When I Glance at a Unknown Person and Perceive a Acquaintance: Am I a Face Recognition Expert?
Throughout my twenties, I spotted my grandmother through the glass of a café. I felt astonished – she had passed away the previous year. I gazed for a moment, then reminded myself it was impossible to be her.
I'd encountered comparable experiences throughout my life. Occasionally, I "knew" someone I had never met. Occasionally I could promptly pinpoint who the stranger reminded me of – such as my grandmother. On other occasions, a face simply had a vague familiarity I couldn't recognize.
Investigating the Variety of Person Recognition Abilities
Recently, I became curious if different individuals have these odd experiences. When I asked my friends, one said she frequently sees people in random places who look familiar. Others sometimes mistake a unfamiliar individual or famous person for someone they know in real life. But some reported completely different responses – they could readily recognize people they'd met and people they hadn't.
I felt curious by this diversity of perceptions. Was it just yearning that made me see my grandma that day – or some kind of mental glitch? Studies has found we spend about a quarter-hour of every hour looking at faces – do we just err sometimes? I was commencing to comprehend that we can all see the same face but not perceive the same thing.

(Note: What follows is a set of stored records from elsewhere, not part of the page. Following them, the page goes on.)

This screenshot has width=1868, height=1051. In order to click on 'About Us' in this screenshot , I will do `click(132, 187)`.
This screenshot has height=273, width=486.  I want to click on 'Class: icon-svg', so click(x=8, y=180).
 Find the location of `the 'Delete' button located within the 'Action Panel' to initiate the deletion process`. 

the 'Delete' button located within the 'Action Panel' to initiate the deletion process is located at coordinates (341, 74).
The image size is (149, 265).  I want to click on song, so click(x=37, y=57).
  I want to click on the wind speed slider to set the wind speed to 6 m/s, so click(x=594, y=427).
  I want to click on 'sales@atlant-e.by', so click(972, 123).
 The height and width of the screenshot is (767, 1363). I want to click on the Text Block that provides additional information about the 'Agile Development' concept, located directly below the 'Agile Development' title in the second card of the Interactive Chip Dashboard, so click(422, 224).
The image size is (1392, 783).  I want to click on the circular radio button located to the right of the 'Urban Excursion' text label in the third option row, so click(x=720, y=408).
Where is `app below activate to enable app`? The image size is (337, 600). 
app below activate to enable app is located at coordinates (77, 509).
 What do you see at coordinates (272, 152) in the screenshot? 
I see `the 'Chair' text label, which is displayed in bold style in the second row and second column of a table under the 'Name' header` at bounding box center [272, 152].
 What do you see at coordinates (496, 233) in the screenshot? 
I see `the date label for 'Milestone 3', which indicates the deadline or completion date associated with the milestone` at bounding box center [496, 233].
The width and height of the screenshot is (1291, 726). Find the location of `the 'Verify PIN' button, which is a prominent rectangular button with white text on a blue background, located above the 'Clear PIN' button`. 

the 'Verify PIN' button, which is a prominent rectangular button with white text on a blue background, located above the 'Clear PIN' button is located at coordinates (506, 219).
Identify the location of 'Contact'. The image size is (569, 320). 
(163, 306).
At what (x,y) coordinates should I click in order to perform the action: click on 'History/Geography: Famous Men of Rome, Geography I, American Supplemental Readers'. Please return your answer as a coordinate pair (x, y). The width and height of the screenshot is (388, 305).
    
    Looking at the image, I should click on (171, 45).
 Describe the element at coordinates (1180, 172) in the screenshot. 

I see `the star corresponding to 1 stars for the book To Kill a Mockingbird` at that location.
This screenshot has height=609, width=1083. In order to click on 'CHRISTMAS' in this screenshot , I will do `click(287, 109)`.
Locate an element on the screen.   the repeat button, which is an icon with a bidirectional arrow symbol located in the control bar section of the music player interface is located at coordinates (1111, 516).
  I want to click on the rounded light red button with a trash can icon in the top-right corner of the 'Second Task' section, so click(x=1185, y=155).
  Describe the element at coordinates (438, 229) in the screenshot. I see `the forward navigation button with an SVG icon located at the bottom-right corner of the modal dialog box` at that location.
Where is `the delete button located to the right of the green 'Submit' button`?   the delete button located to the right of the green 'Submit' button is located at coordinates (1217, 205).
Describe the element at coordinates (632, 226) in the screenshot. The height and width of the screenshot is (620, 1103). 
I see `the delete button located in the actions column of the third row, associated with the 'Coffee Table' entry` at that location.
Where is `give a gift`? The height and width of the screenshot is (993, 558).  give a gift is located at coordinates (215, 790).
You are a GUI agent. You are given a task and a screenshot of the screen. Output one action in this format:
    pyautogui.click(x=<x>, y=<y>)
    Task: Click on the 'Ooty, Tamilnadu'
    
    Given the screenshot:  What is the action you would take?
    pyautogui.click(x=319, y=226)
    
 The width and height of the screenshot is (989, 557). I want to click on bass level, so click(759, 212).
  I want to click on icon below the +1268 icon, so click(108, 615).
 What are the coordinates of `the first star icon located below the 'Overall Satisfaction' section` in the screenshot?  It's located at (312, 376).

Grasping the Continuum of Person Recognition Skills
Researchers have developed many tests to measure the capacity to recall faces. There exists a broad spectrum: at one side are superior face rememberers, who recognize faces they have seen only briefly or a considerable time past; at the other are people with face blindness, who often struggle to recognize family, intimate companions and even themselves.
Some assessments also capture how proficient someone is at recognizing if they have not seen a face before. This is where I believe I fall short. But scientists "haven't thoroughly investigated this" as much as they've looked at the skill to recognize a face, according to neuroscience experts. It does seem that the two skills use distinct brain processes; for example, there is proof that superior face rememberers and prosopagnosics do about as well as each other at identifying new faces, despite their wildly different abilities to recall old faces.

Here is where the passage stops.